──────── Supplied entries ────────
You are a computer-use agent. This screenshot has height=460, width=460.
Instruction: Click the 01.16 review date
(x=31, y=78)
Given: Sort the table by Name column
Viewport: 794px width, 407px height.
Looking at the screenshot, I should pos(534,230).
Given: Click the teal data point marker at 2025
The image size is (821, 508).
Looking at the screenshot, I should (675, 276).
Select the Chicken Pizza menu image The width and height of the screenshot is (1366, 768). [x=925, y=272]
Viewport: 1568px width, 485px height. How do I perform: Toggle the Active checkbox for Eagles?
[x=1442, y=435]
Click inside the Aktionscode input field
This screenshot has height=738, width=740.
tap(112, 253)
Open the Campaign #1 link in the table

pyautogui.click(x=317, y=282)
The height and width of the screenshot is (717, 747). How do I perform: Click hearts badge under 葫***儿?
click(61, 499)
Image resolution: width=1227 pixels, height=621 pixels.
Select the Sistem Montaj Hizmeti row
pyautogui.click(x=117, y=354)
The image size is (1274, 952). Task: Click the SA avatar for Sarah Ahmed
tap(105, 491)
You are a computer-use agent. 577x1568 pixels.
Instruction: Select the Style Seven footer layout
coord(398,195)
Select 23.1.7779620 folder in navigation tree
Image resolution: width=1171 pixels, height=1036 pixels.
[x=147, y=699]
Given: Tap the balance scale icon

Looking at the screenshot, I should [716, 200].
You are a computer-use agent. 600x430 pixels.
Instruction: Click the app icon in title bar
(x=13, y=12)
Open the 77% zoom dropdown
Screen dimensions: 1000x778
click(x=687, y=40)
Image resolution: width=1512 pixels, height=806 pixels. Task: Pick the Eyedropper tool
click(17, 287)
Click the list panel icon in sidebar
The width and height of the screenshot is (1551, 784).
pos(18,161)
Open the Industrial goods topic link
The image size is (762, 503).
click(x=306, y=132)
────────
> The problem
The entries above must be retyped exactly, down to the last character.

> Completed task
You are a computer-use agent. This screenshot has height=460, width=460.
Instruction: Click the 01.16 review date
(x=31, y=78)
Given: Sort the table by Name column
Viewport: 794px width, 407px height.
Looking at the screenshot, I should pos(534,230).
Given: Click the teal data point marker at 2025
The image size is (821, 508).
Looking at the screenshot, I should (675, 276).
Select the Chicken Pizza menu image The width and height of the screenshot is (1366, 768). [x=925, y=272]
Viewport: 1568px width, 485px height. How do I perform: Toggle the Active checkbox for Eagles?
[x=1442, y=435]
Click inside the Aktionscode input field
This screenshot has height=738, width=740.
tap(112, 253)
Open the Campaign #1 link in the table

pyautogui.click(x=317, y=282)
The height and width of the screenshot is (717, 747). How do I perform: Click hearts badge under 葫***儿?
click(61, 499)
Image resolution: width=1227 pixels, height=621 pixels.
Select the Sistem Montaj Hizmeti row
pyautogui.click(x=117, y=354)
The image size is (1274, 952). Task: Click the SA avatar for Sarah Ahmed
tap(105, 491)
You are a computer-use agent. 577x1568 pixels.
Instruction: Select the Style Seven footer layout
coord(398,195)
Select 23.1.7779620 folder in navigation tree
Image resolution: width=1171 pixels, height=1036 pixels.
[x=147, y=699]
Given: Tap the balance scale icon

Looking at the screenshot, I should [716, 200].
You are a computer-use agent. 600x430 pixels.
Instruction: Click the app icon in title bar
(x=13, y=12)
Open the 77% zoom dropdown
Screen dimensions: 1000x778
click(x=687, y=40)
Image resolution: width=1512 pixels, height=806 pixels. Task: Pick the Eyedropper tool
click(17, 287)
Click the list panel icon in sidebar
The width and height of the screenshot is (1551, 784).
pos(18,161)
Open the Industrial goods topic link
The image size is (762, 503).
click(x=306, y=132)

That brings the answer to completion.